No. Your NCD relates only to you. It can only be transferred when you switch vehicles, eg. When you change from your old vehicle to your new purchase vehicle, assuming you get your new car within a certain time period.
If you have a 50% NCD (ie you haven’t had a claim in five years), you could explore the option some insurers offer to protect against the loss of the discount. Certain insurer even provide a NCD protector with 30% NCD. This could come with an incremental premium but this means you can make one claim during the year, and still have your NCD fully protected. Check if your insurer has this benefit on GoBear.
This is the person who drives the vehicle most often and earns a NCD.
Named driver are additional drivers you declare on your policy who frequently drive your vehicle.
Authorized driver is anyone you give permission to drive your vehicle but who is not declare in your car insurance. A named driver shares the same excess as you whereas an authorised driver receives higher excess. This though could vary from insurer to insurer.
Excess (also called a ‘deductible’) is the money you pay out of your own pocket before an insurance company covers the rest of a claim. How much you pay depends on the policy and the company. Usually, though, car insurance deductibles are between $0 and $1,500. Keep in mind that deductibles and premiums are related. A high deductible means a low premium. Also, a low deductible means a high premium. To put it another way, a high deductible can save you money every month. You’ll have a big bill to pay, though, if you file a claim.
Waiver of Excess
Some insurers will pay your standard excess when your car is being repaired at one of their authorized workshops. You can check if the Insurer has this benefit under the chapter “own damage” under the name “waiver of excess”.
This offers the widest coverage in terms of repair or replacement of your vehicle if it gets damaged or lost as a result of accident, vandalism, theft or weather-related damage. It also covers accidental loss or damage to your vehicle, and most of the time all its accessories and spare parts and lastly It also covers liability claims from third parties. A comprehensive cover is mandatory when you finance your car if you are financing your car.

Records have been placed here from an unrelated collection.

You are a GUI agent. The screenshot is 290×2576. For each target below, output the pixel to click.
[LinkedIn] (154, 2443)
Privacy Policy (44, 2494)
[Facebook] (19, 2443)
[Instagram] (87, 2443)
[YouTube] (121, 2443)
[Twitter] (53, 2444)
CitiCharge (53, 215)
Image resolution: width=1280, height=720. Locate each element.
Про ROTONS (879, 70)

Third Party, Fire and Theft Cover
This covers injury and damage caused by your vehicle to someone else’s vehicle or property. It also covers your vehicle if it’s stolen or damaged by fire.
Third Party Cover
This covers liability from third parties for damage and injury to their vehicle or property caused by your vehicle. Your own damage when you are at fault due to an accident is not covered.

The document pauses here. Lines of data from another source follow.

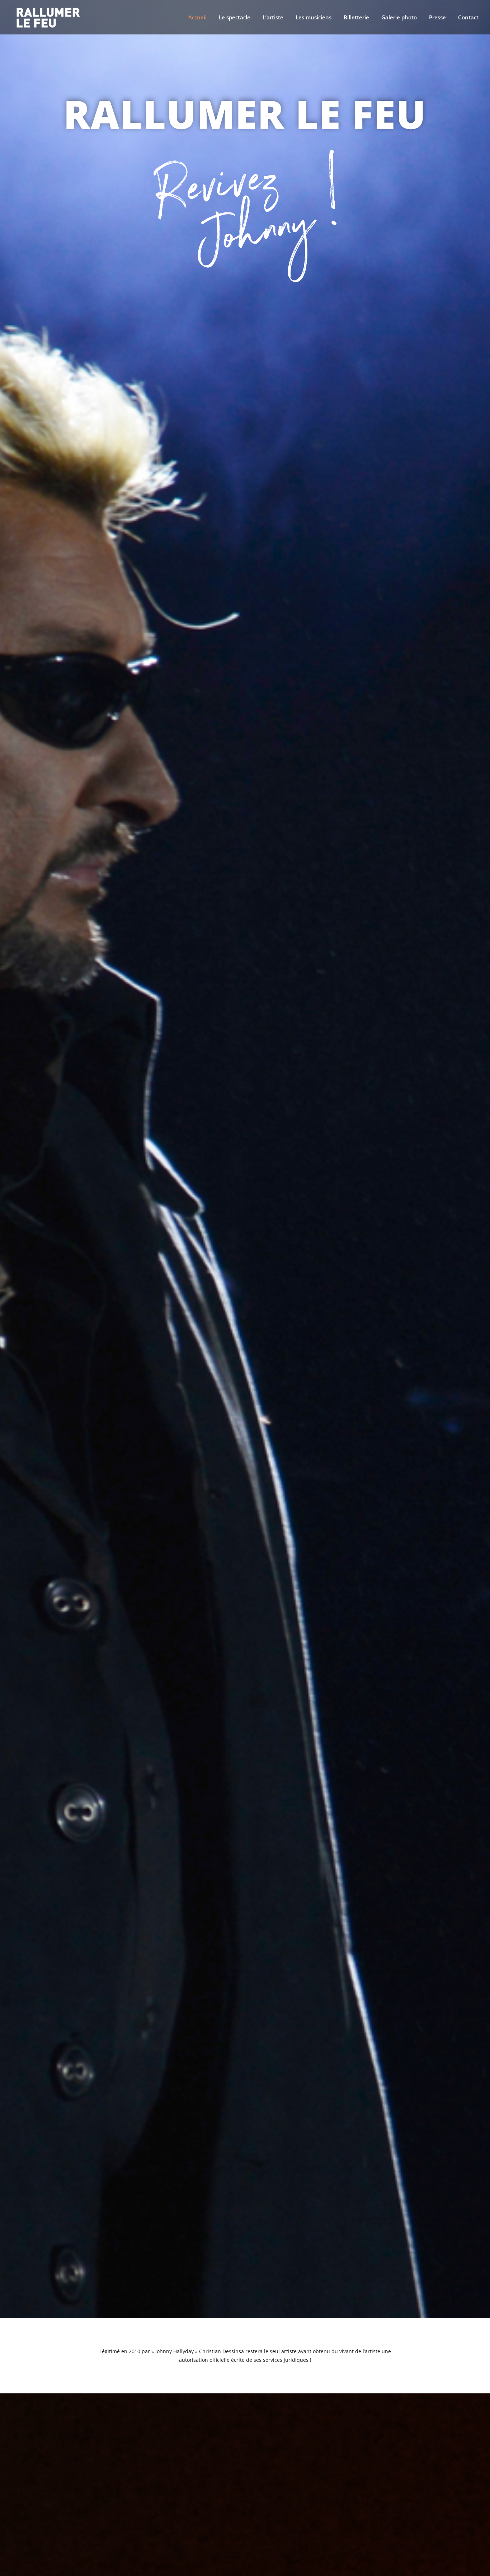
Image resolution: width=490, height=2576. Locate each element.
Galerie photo (399, 18)
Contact (468, 18)
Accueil (197, 18)
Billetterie (356, 18)
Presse (437, 18)
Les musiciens (313, 18)
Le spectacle (234, 18)
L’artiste (273, 18)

This is the amount you pay to an insurer so it will provide coverage and pay claims.
Insurers normally offer 3 main types of motor insurance policies.

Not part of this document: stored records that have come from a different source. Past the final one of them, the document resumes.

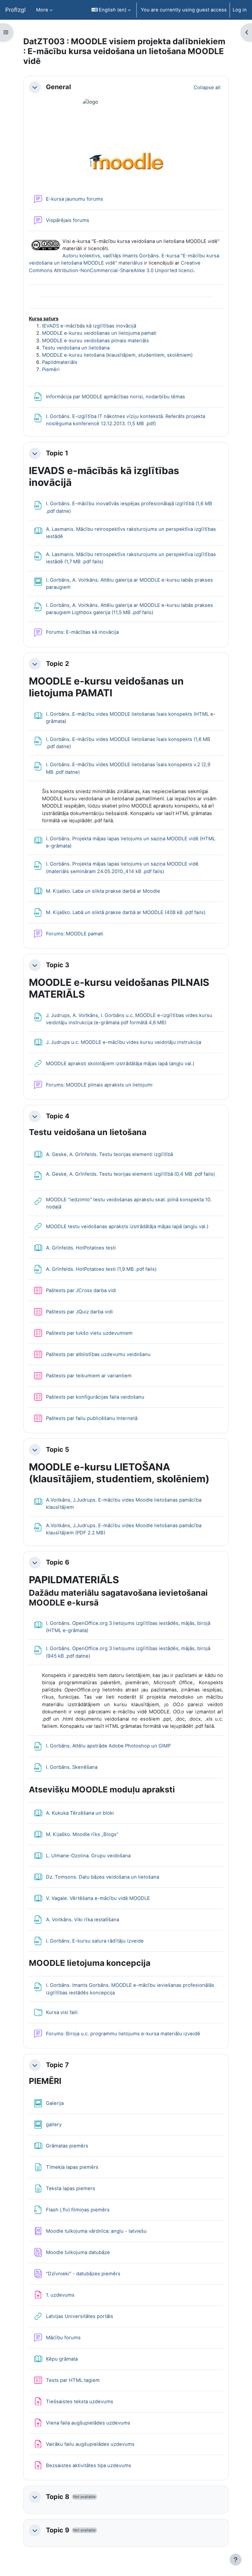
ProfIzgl (15, 9)
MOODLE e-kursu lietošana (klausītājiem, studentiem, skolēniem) (117, 355)
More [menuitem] (42, 10)
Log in (240, 10)
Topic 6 (57, 1562)
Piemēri (51, 369)
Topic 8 (57, 2497)
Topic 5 (57, 1449)
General (58, 87)
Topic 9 (57, 2530)
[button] (111, 10)
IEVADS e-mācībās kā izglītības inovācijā (89, 326)
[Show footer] (236, 2560)
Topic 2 (57, 664)
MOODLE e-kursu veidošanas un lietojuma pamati (99, 333)
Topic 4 (57, 1116)
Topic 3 (57, 965)
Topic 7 (57, 2065)
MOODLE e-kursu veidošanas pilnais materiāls (95, 341)
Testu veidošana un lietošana (76, 348)
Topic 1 (57, 453)
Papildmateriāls (59, 362)
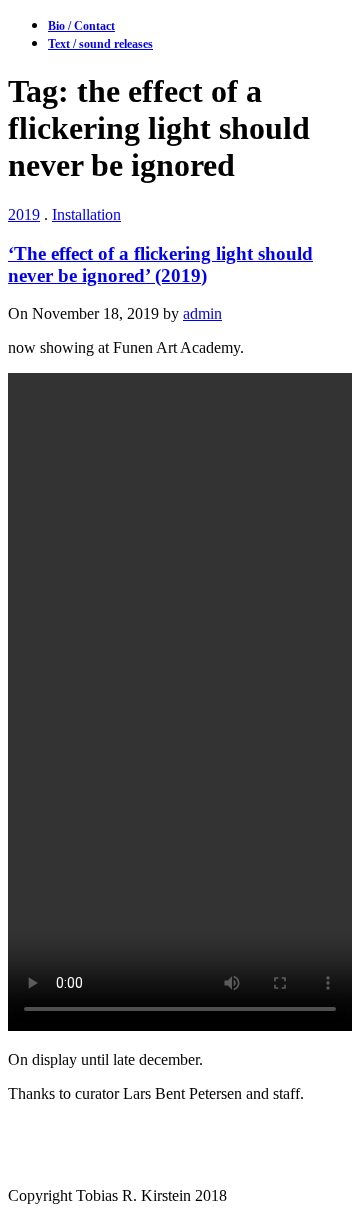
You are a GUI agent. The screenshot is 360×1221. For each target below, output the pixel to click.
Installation (86, 214)
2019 (24, 214)
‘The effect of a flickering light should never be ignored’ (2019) (160, 264)
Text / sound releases (100, 44)
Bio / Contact (81, 26)
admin (202, 313)
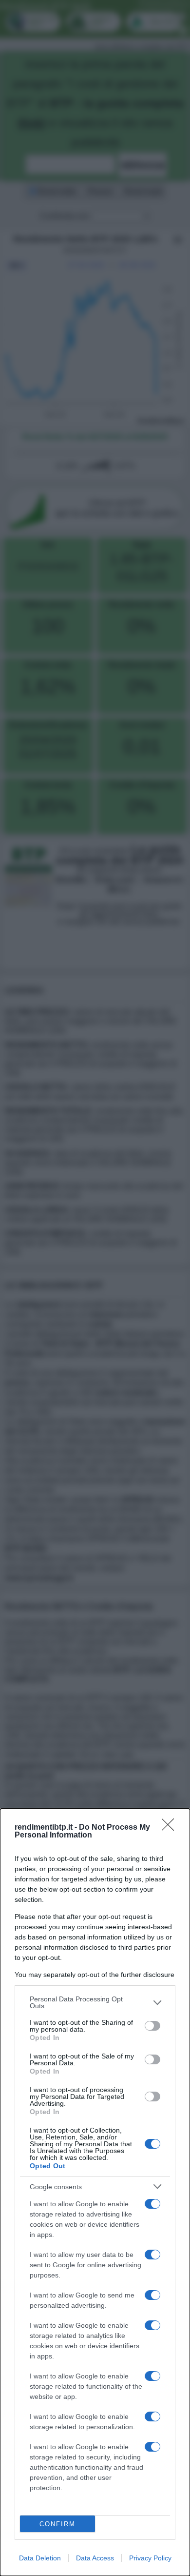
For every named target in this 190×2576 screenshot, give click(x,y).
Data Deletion (40, 2558)
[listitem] (95, 2002)
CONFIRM (57, 2524)
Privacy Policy (150, 2558)
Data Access (95, 2558)
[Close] (171, 1827)
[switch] (152, 2026)
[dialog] (95, 2192)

Comprehensive cover - This offers the widest coverage in terms of repair or replacement of your vehicle if it gets damaged or lost as a result of accident, vandalism, theft or weather-related damage. It also covers accidental loss or damage to your car, all its accessories and spare parts as well as liability of claims from third parties for damage to people and property.
Third Party, Fire and Theft Cover - Covers injury and damage caused by your vehicle to someone else’s vehicle or property. It also covers your vehicle if it’s stolen or damaged by fire.
Third Party Cover - Covers liability from third parties for damage and injury to their vehicle or property caused by your vehicle. Your own damage when you are at fault due to an accident is not covered.